Саркоз, собиравшийся начать очередную обвинительную речь, удивленно замолчал, не ожидая такого ответа. Ашарх чувствовал, как Лантея рядом прожигала его убийственным взглядом. Хетай-ра просто не могла поверить, что это и был тот самый единственный план профессора, который на деле оказался до неприличия абсурдным.

 

– Ты так выгораживаешь эту наемницу, что невольно встает вопрос о том, кто же она такая и что скрывает. Мое чутье не подведешь.

– Она простая девушка. Да, жизнь ее не пощадила, она через многое прошла. Но, старейшина… Прошу вас, отпустите ее. Она… она очень дорога мне, – негромко и чувственно произнес Аш. – Я молю вас, подарите ей свободу в обмен на мою преданность. Ведь сегодня священный праздник Очищения, проявите милосердие.

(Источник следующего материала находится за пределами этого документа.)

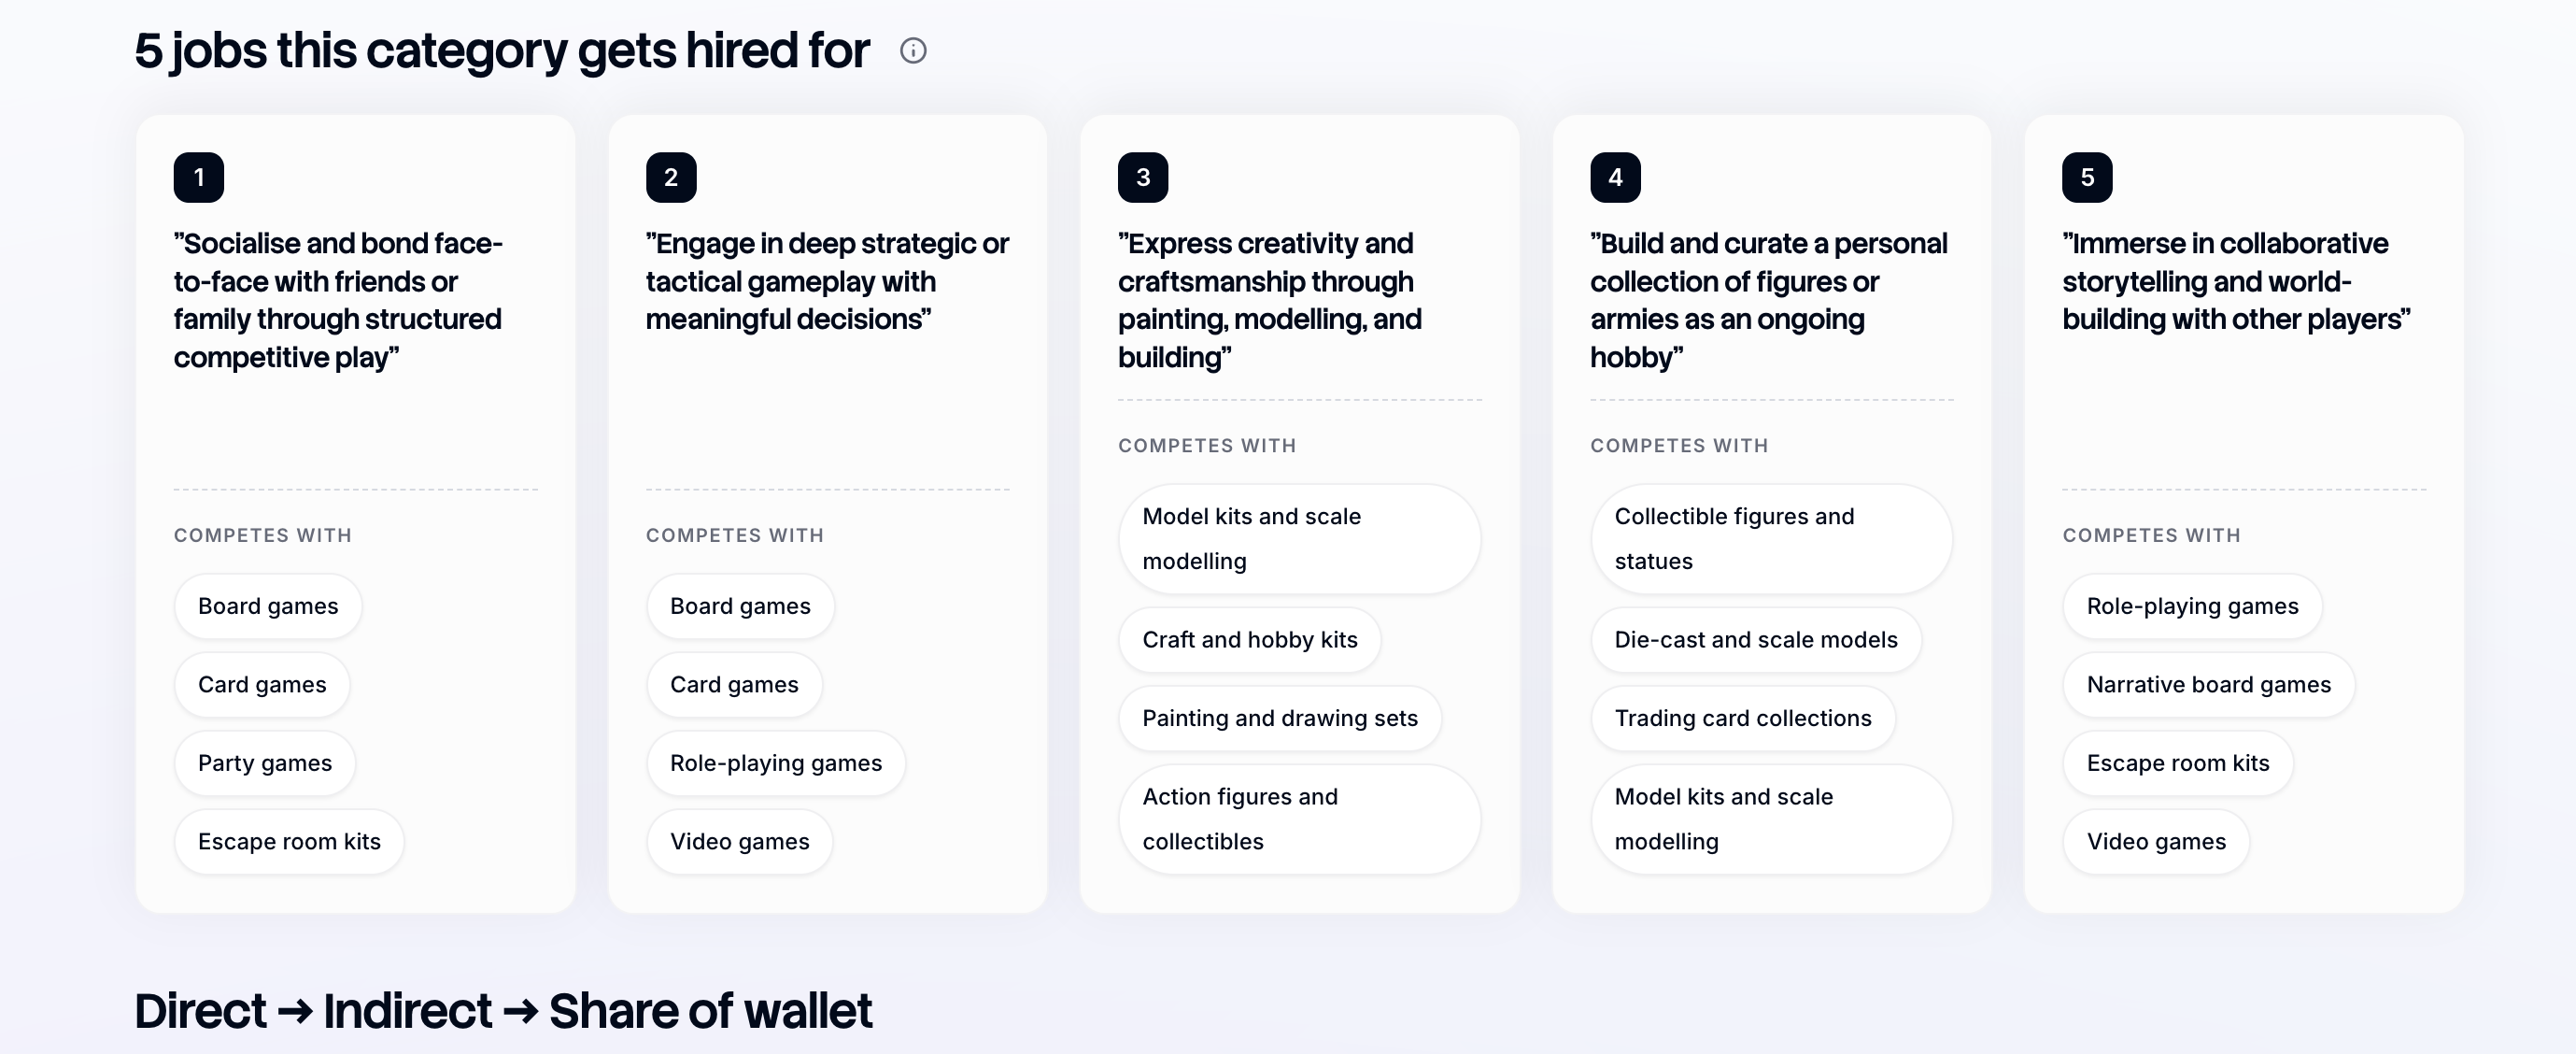
Task: Open the Immerse in collaborative storytelling card
Action: [x=2244, y=514]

– Ааа… Значит, любовь, – протянул комендант крепости, скрещивая руки на груди и присаживаясь на краешек стола. – Неблагодарная забава, где двое балансируют на натянутой струне искренности. Но не мне, старому песочнику, судить молодых… В любом случае, что бы ты ни говорил, профессор, но общине не нужны рабы, борющиеся за правое дело по принуждению и державшие Заветы бога в руках лишь пару раз за всю жизнь. И даже светлый праздник не изменит эту действительность.

– Значит, для вас слова священной книги не важны? Не случайно ведь там сказано: «В день раскаяния и очищения каждое божье дитя должно радоваться и творить добрые дела, ибо только так душа избавится от оков греха», – процитировал Ашарх строку из Заветов.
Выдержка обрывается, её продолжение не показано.